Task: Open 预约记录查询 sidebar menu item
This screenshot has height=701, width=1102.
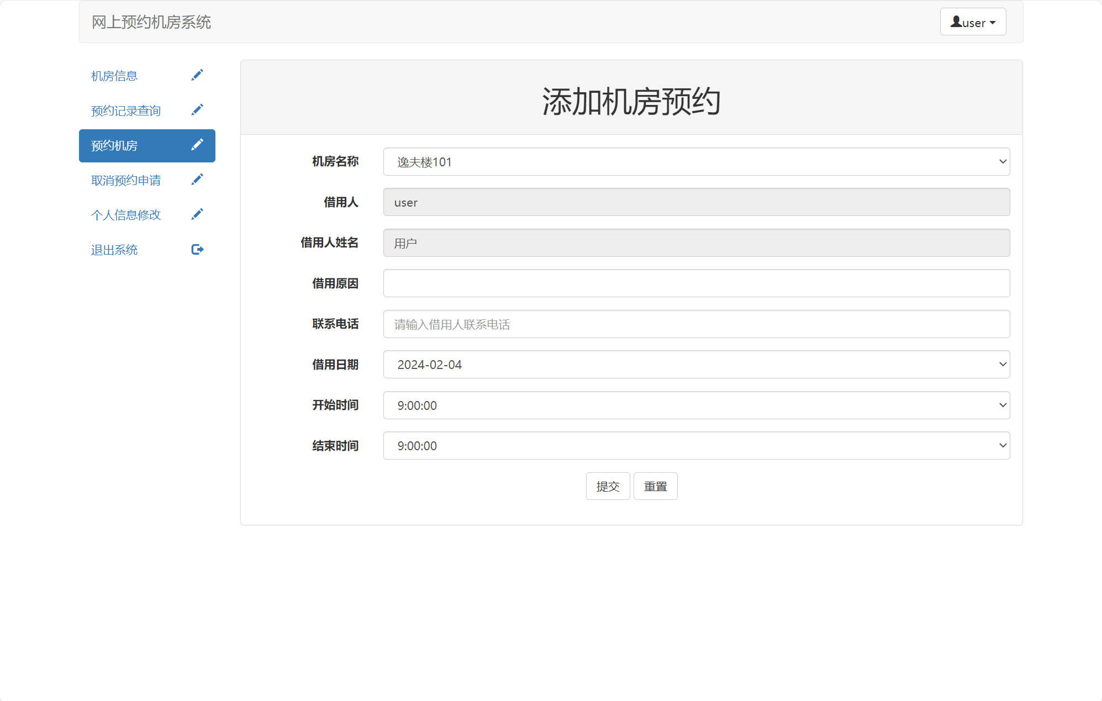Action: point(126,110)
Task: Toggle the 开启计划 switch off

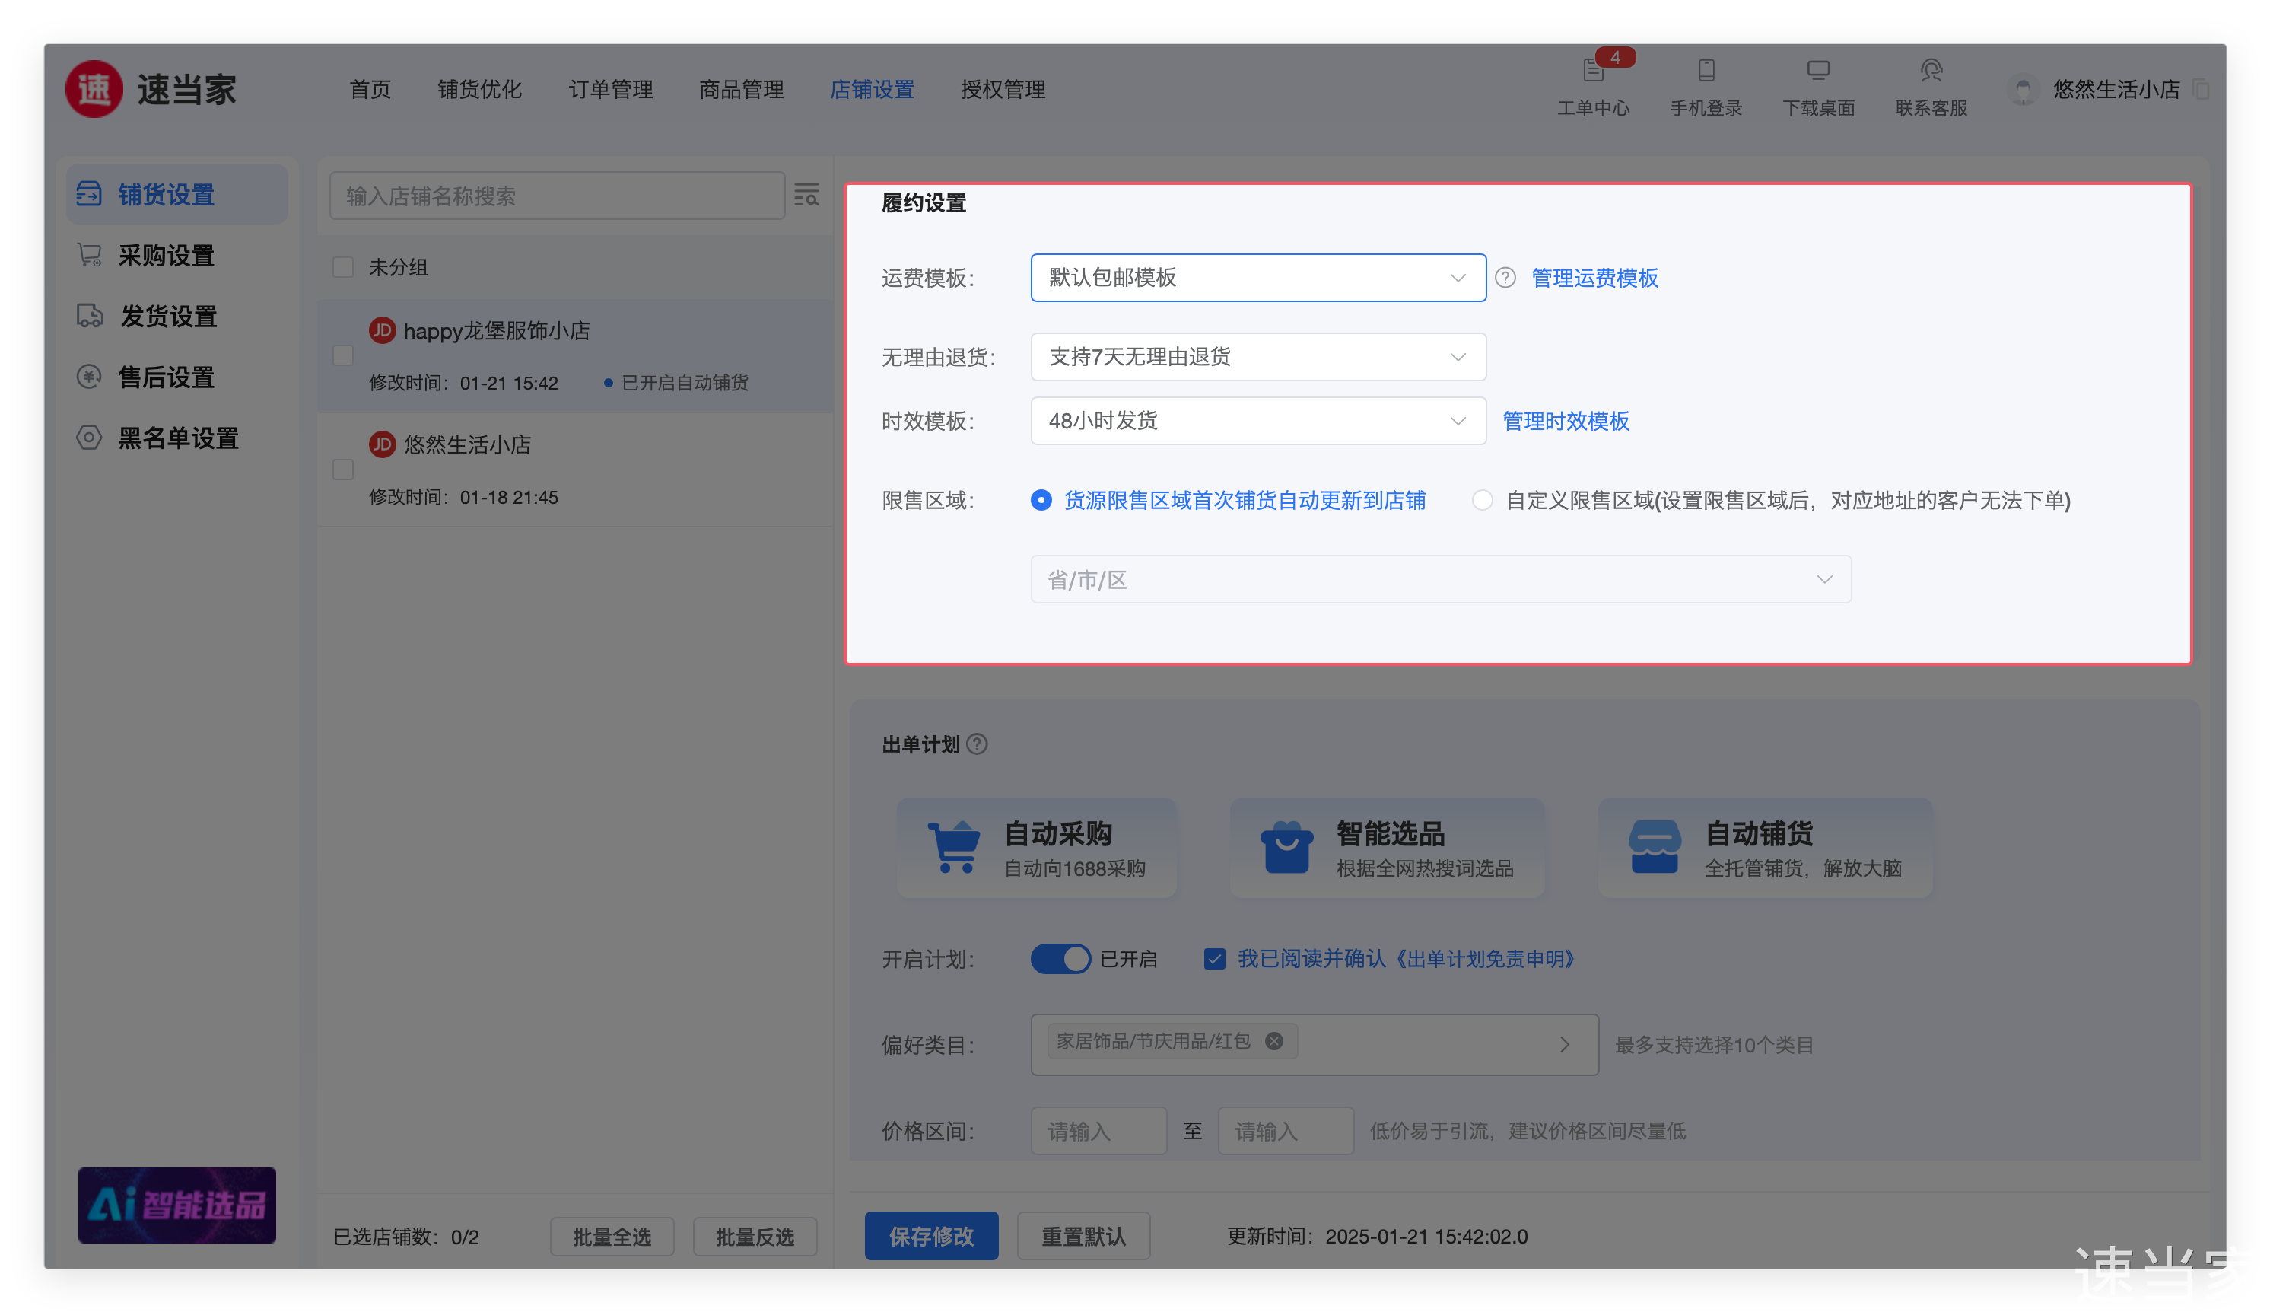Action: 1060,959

--

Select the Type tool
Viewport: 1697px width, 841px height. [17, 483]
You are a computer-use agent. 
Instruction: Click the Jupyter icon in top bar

• **Assigned task**: Only one part of the material above is to be transcribed, namely the lines starting with the line that has "You are a computer-use agent." and going on through the line that has "Instruction: Click the", exactly as they stand.

• **Solution for this task**:
You are a computer-use agent. 
Instruction: Click the Jupyter icon in top bar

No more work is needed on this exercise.